▶ **WHAT YOU HAVE TO DO**
Exactly reproduce the lines from the one containing "Start an Audiobook Render" through the last line of the data, both ends included, leaving out pictures.

SUPPLIED MATERIAL START

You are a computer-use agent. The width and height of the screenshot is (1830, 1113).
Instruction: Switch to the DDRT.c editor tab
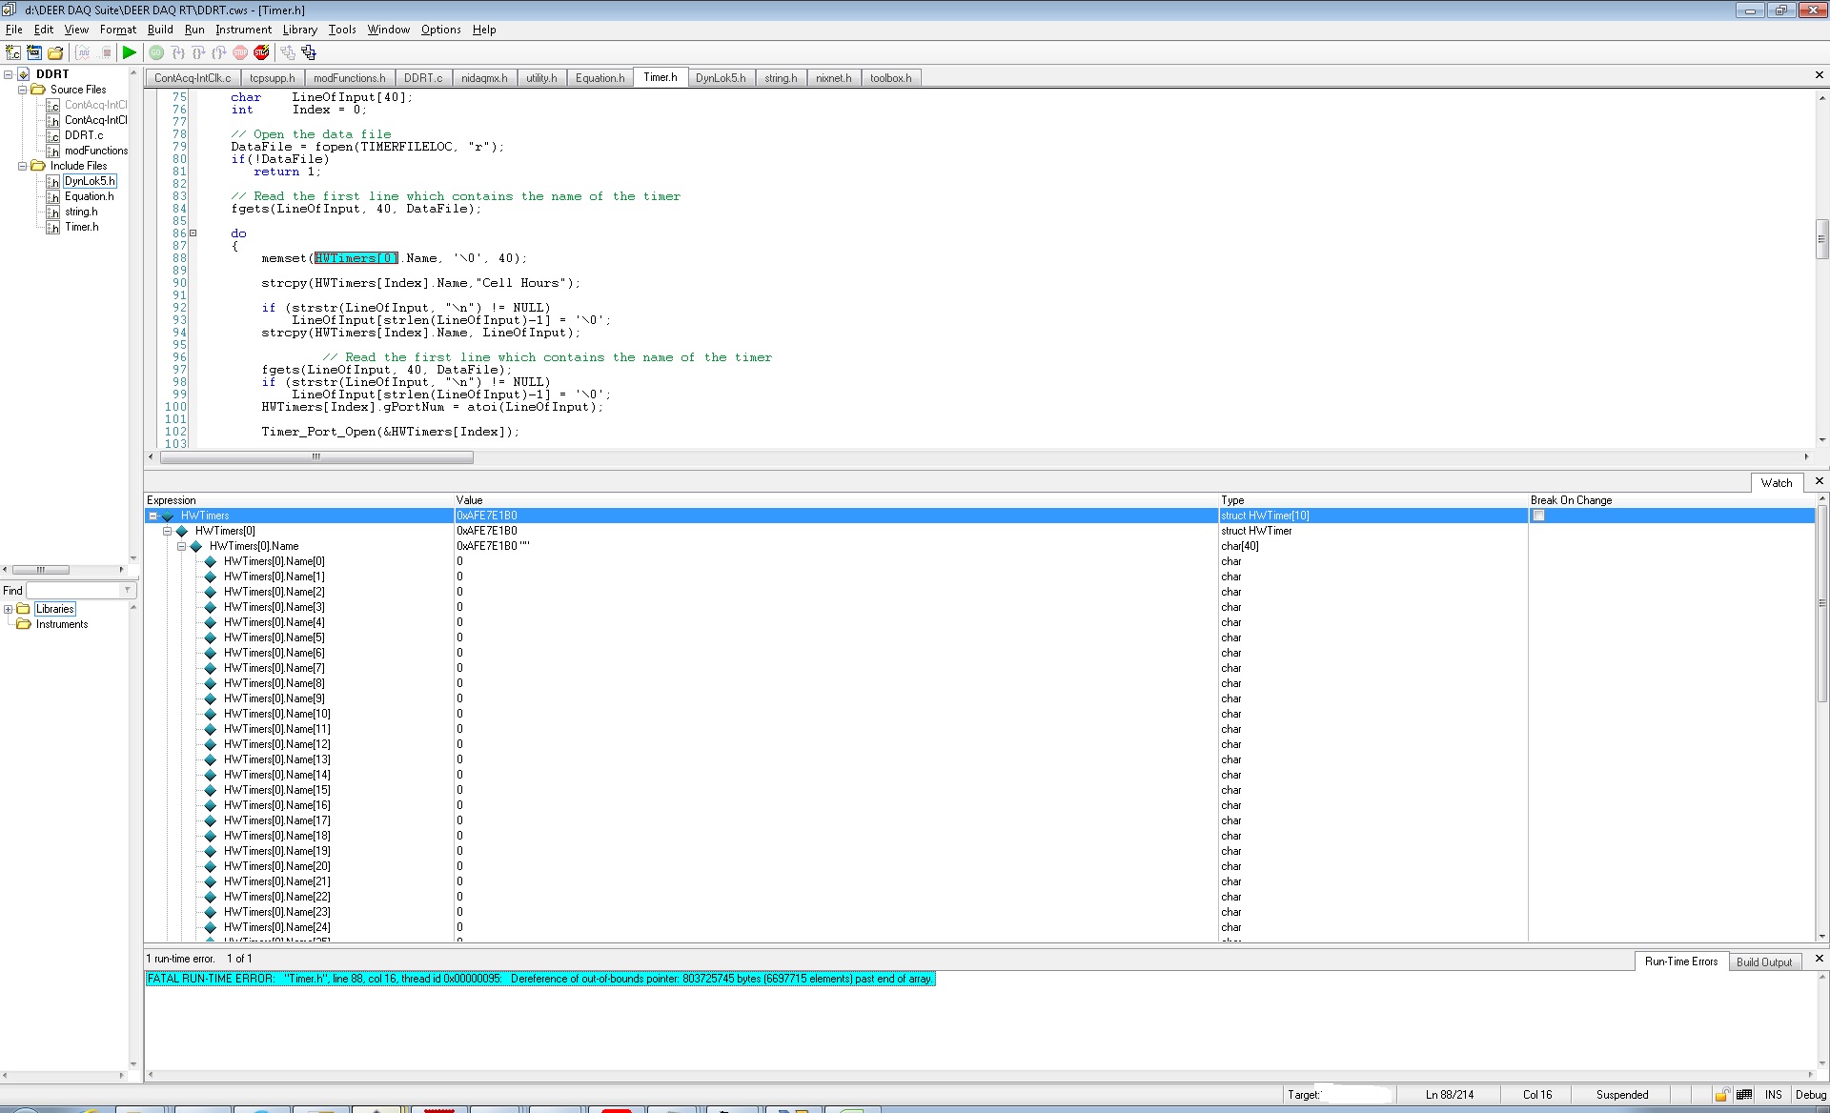pyautogui.click(x=423, y=77)
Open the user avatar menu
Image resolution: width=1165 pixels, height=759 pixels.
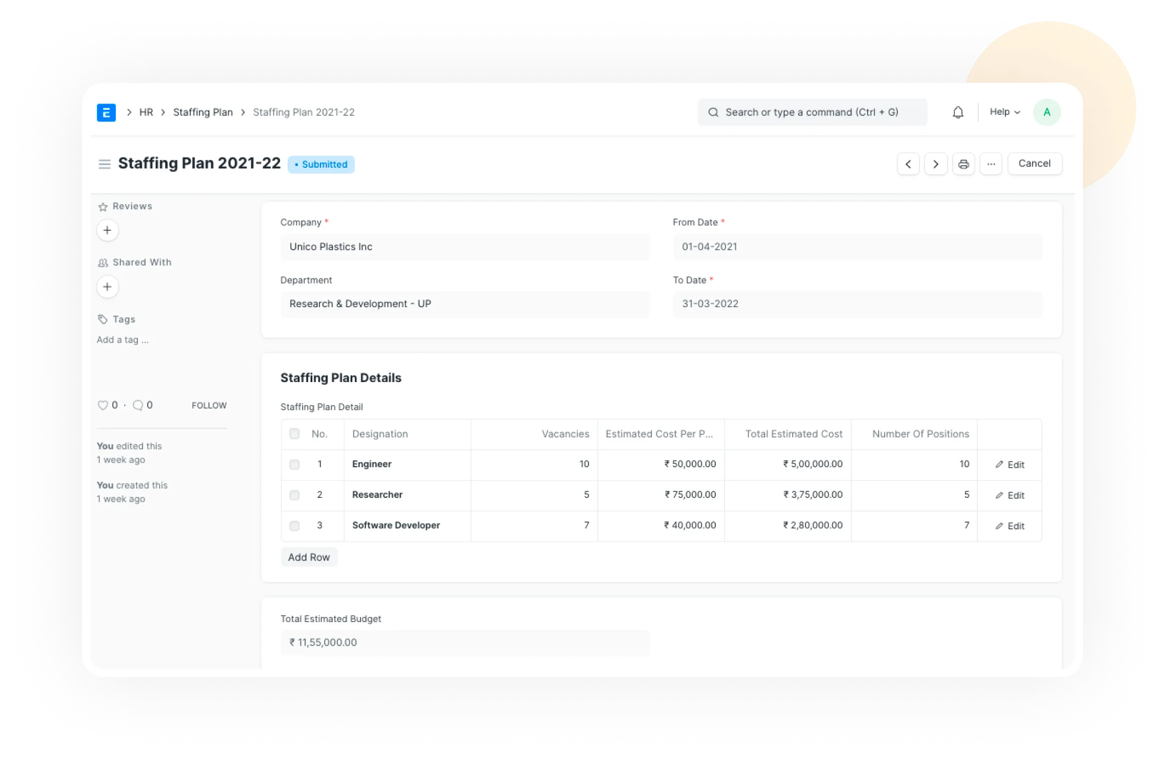1047,112

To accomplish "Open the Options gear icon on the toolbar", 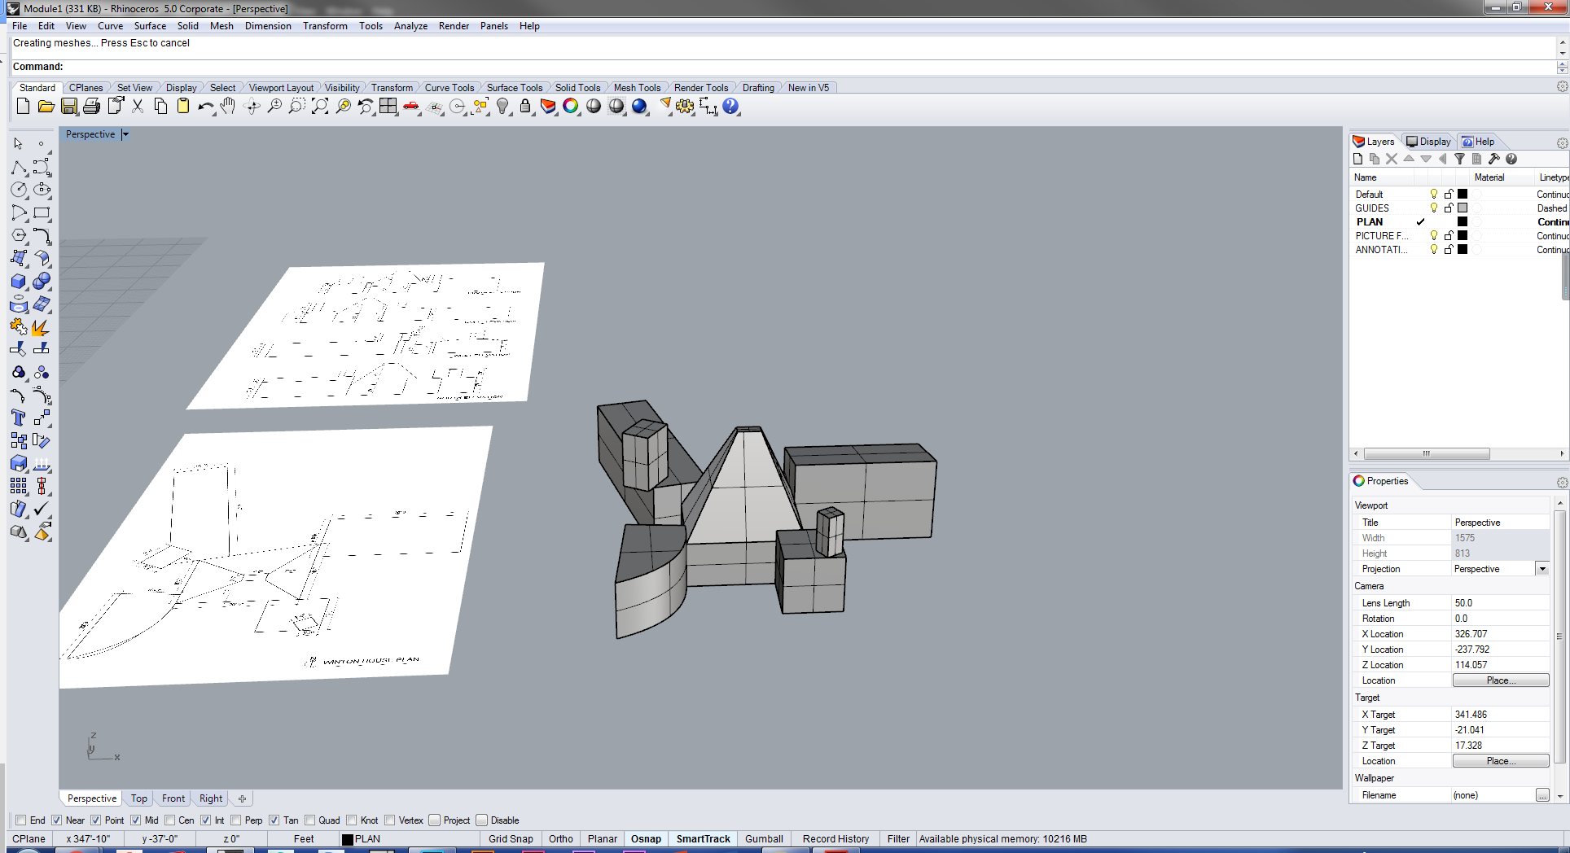I will (x=684, y=106).
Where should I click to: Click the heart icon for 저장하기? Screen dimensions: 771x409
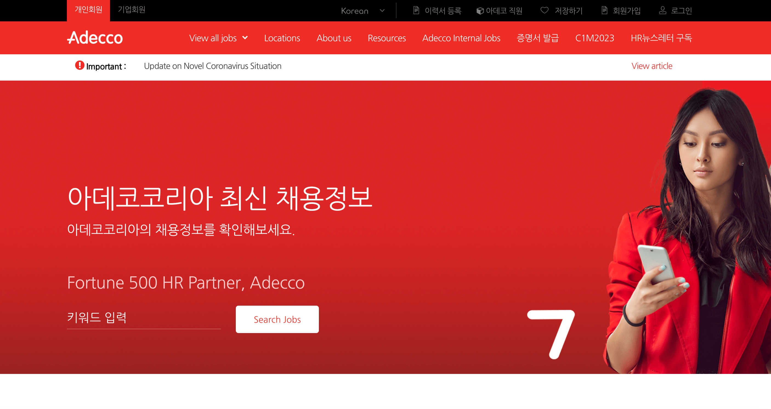click(544, 10)
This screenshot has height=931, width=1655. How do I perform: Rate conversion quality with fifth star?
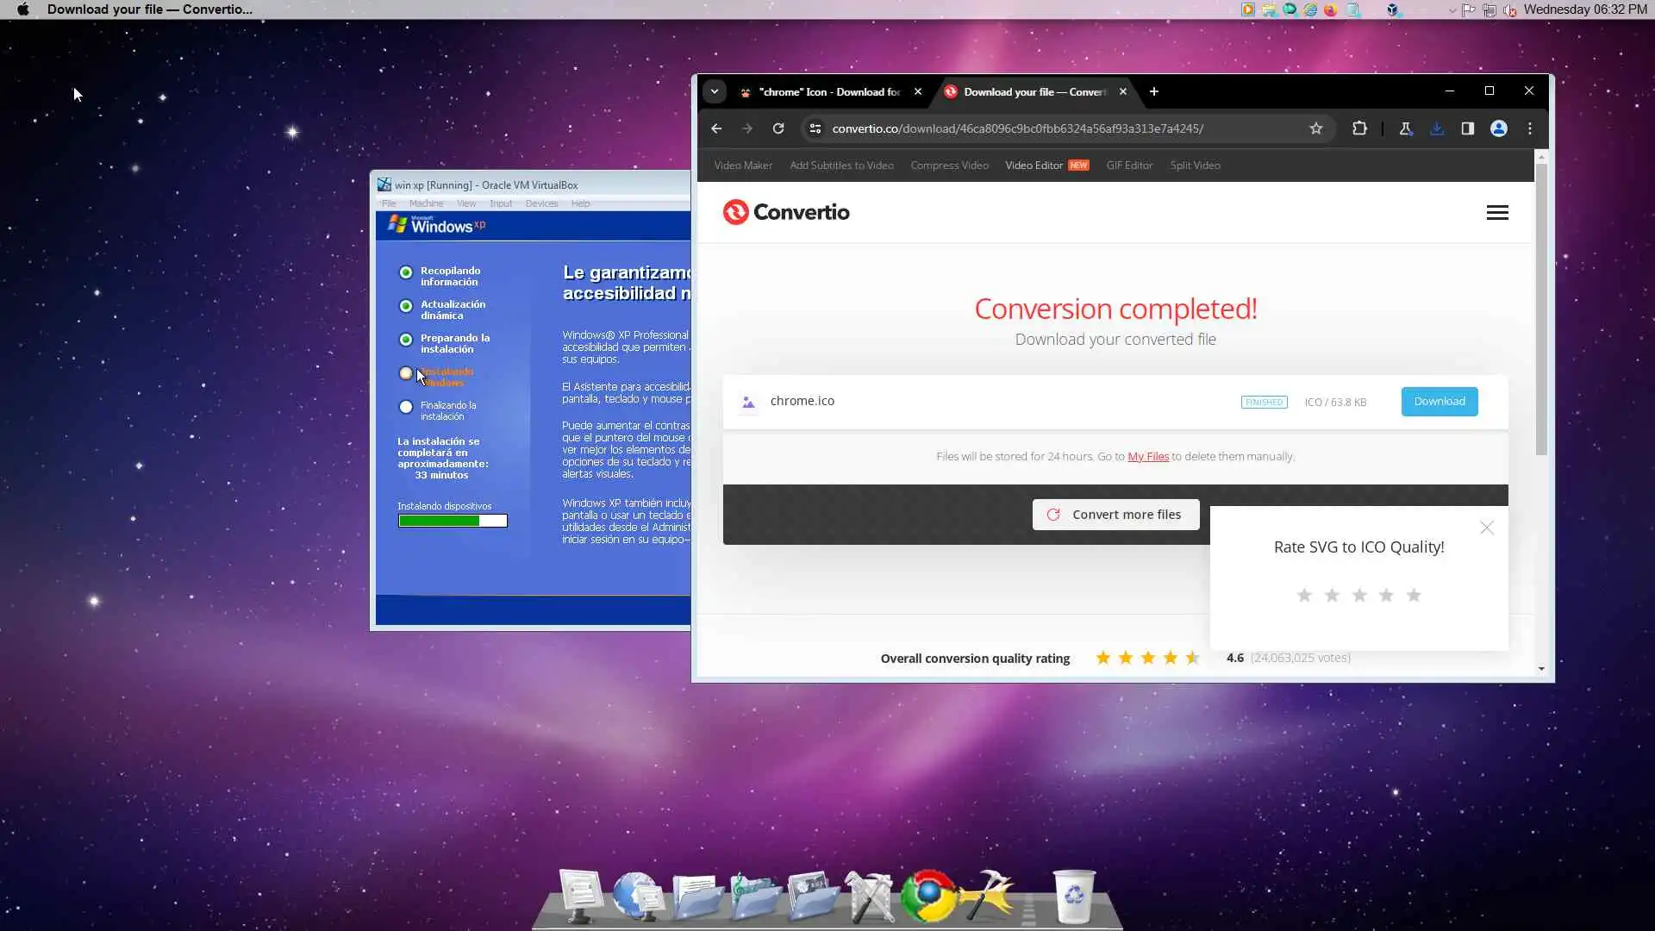pos(1414,596)
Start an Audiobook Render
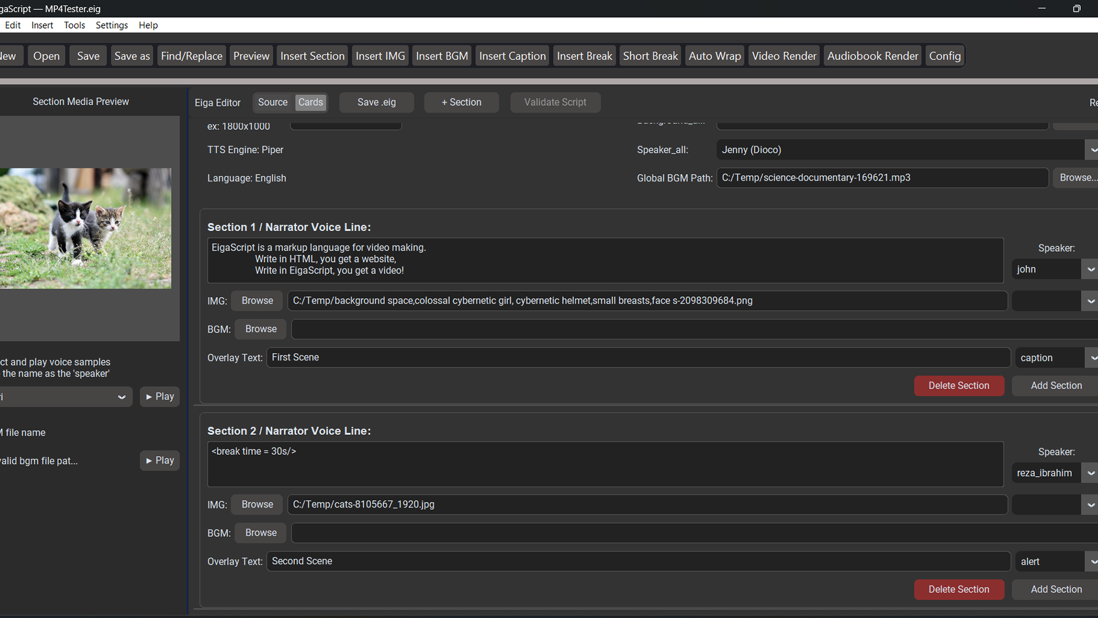The image size is (1098, 618). (872, 56)
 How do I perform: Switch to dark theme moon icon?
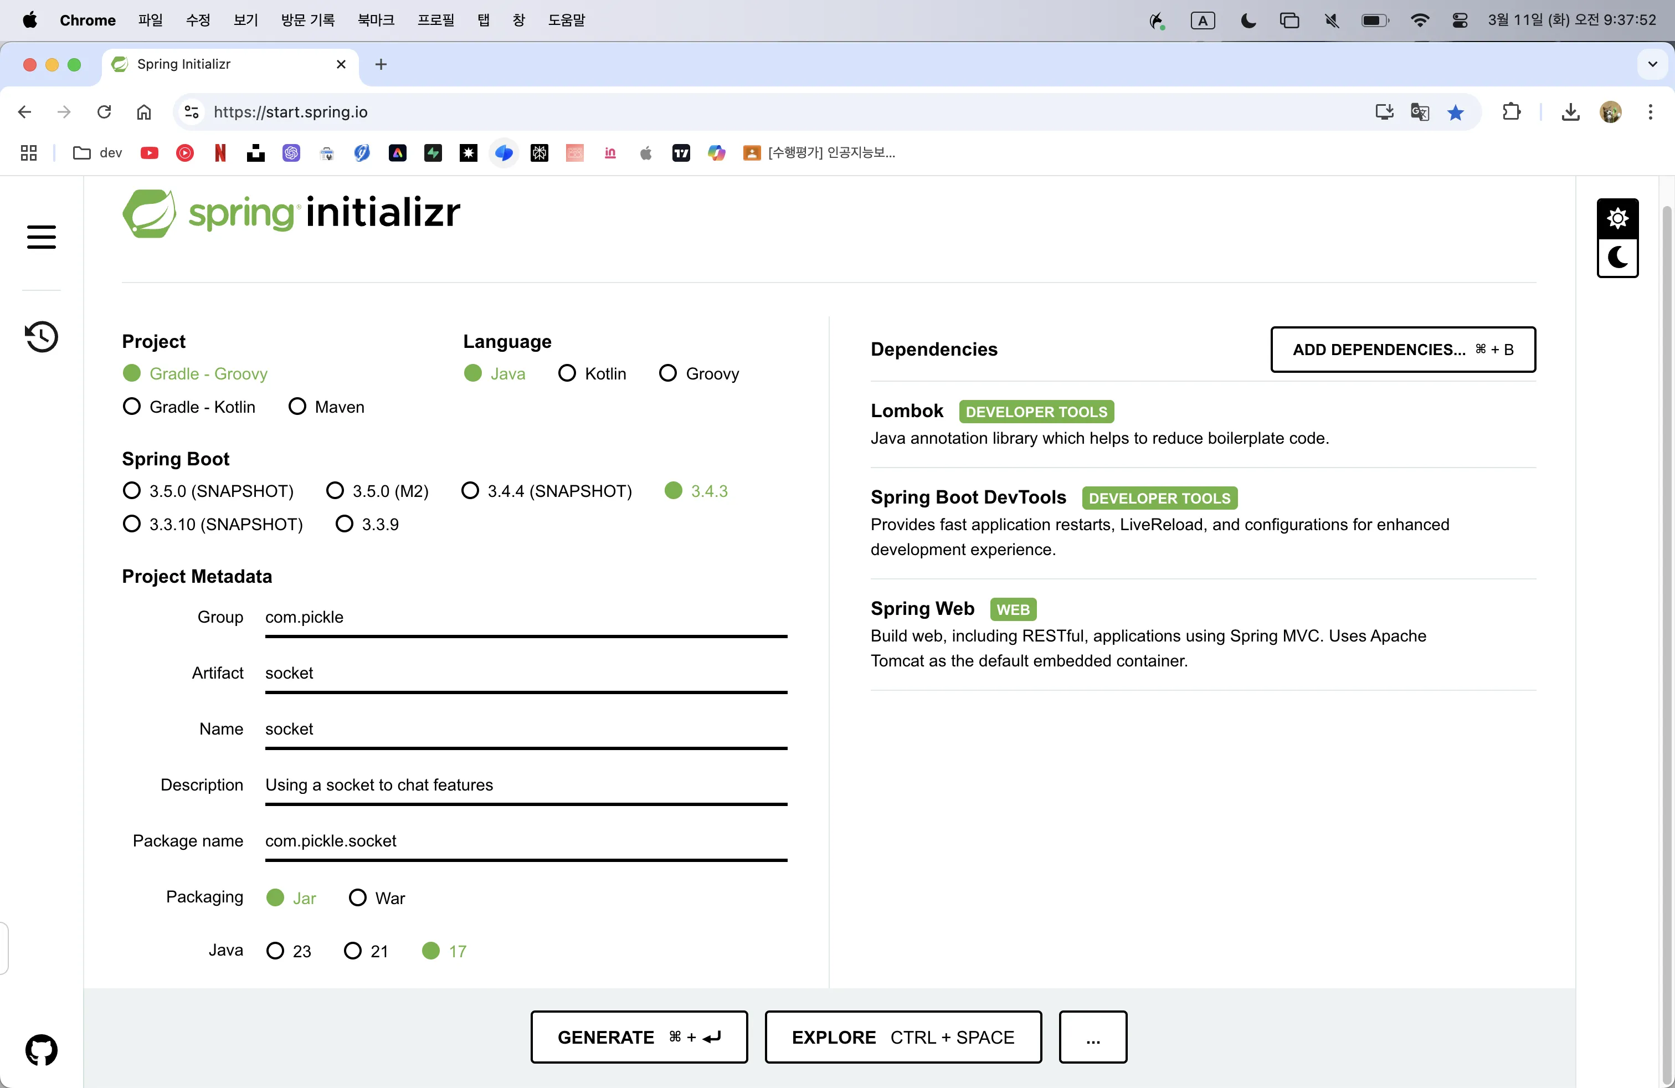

SUPPLIED MATERIAL END

▶ **EXERCISE ANSWER**
Start an Audiobook Render
The image size is (1098, 618). (872, 56)
 How do I perform: Switch to dark theme moon icon?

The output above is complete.